Well, that does change things somewhat. I’m still not sure that the story should be offered as a comfort blanket to fetus, even with the additional details coming to light. However, that is neither here nor there; and I don’t care to hijack this thread further. Thank you for the clarification.
I’m still relatively young and don’t really “feel” like an adult yet, but I am a career-status college grad.
You really do gain a lot more self confidence with time! And it is easier to let idiotic comments roll off your back. And teenagers are pretty annoying.
You really do have to “make time” for friends (or I do, at least). Life is just really fricking busy.
Waiting for things (movie premieres, concerts, product releases, someone’s birthday) for weeks or even months is not a big deal. There’s enough to keep one occupied that the time just whizzes by.
Other adults no longer have any particular authority until they earn it. I take everything I hear now with a grain of salt, and have no problem thinking of certain other adults, older than me, as stupid.
And it is chilling to realize that there are lots and lots of people, maybe nearby, who would think nothing much of killing you or completely fucking up your life. After being mugged I don’t feel safe walking the night streets alone anymore, which really sucks.
If you’re not dealing with them constantly in your job or for some interest group, you really have to work to remember things and keep up your skills. It’s sad. And I already feel like I have less pfysical stamina. Sucks to think it’ll keep going downhill. Sleep is awesome and to an extent, so are showers.
Geez, spending money is a lot easier, and you don’t have to be rich. Way back when I couldn’t even imagine dropping $500 at once on anything. Now…
Man, good and plentys and candy corn are now too sweet. The mind boggles.
I was never suprised to find that adults were mostly selfish & stupid. I learned that much as a child. But I’m still shocked now by the level of incompetance in people I thought knew everything. My parents, teachers, Police officers. The people I trusted so much growing up are just human.
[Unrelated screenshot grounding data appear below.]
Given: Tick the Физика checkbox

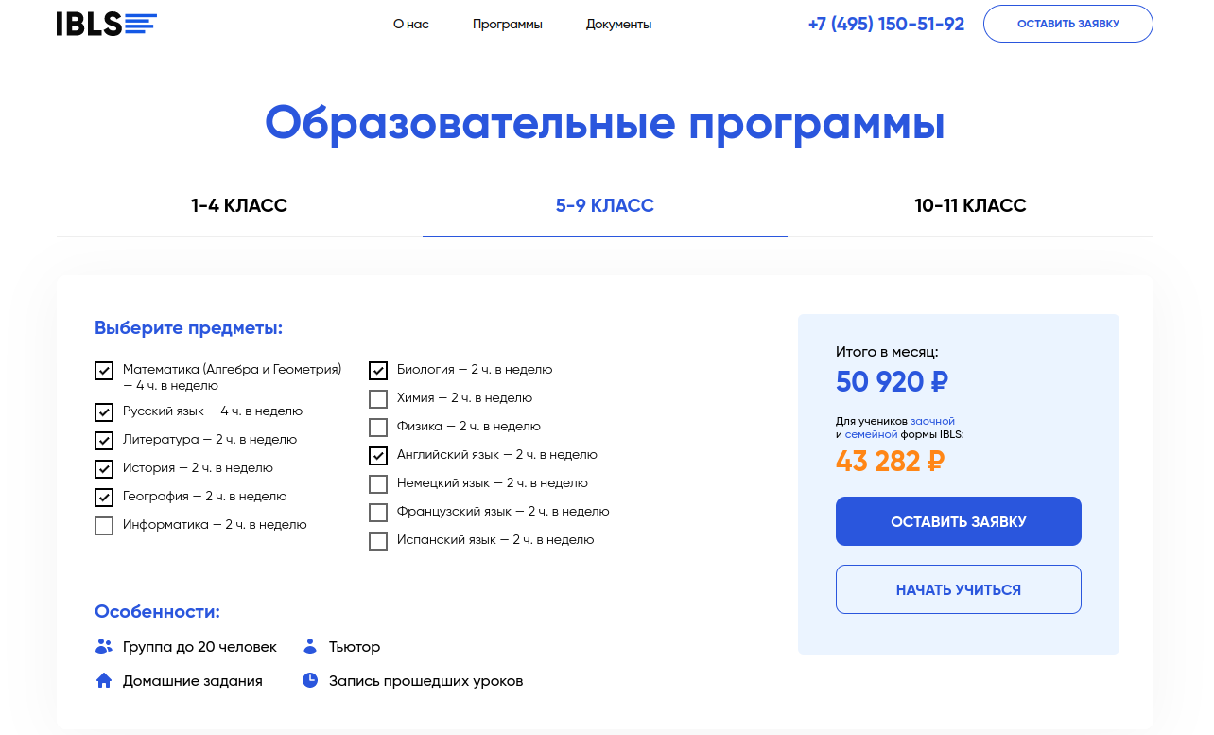Looking at the screenshot, I should click(x=378, y=428).
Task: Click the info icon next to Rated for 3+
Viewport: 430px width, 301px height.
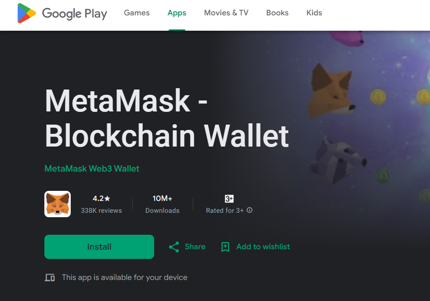Action: [249, 210]
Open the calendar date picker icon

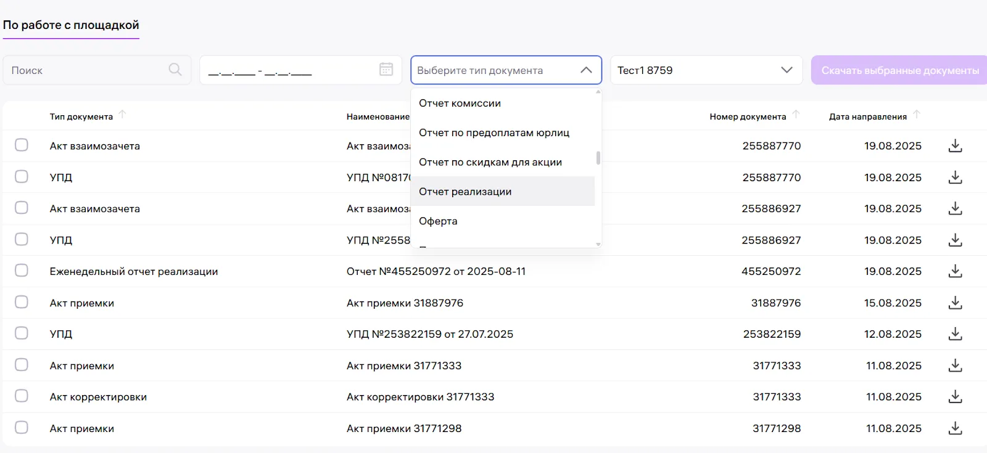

I’m suprised by how little I know given my years, I expected to have it all figured out by now. And I’m shocked to find that many of the ‘facts’ I read in books as a child are out of date, plain wrong or nothing more than guess work.
That neither myself or my older brother are scientists or Prime Ministers. We were so much smarter than everyone that I’m shocked to see myself as average now and him as a useless slack-ass.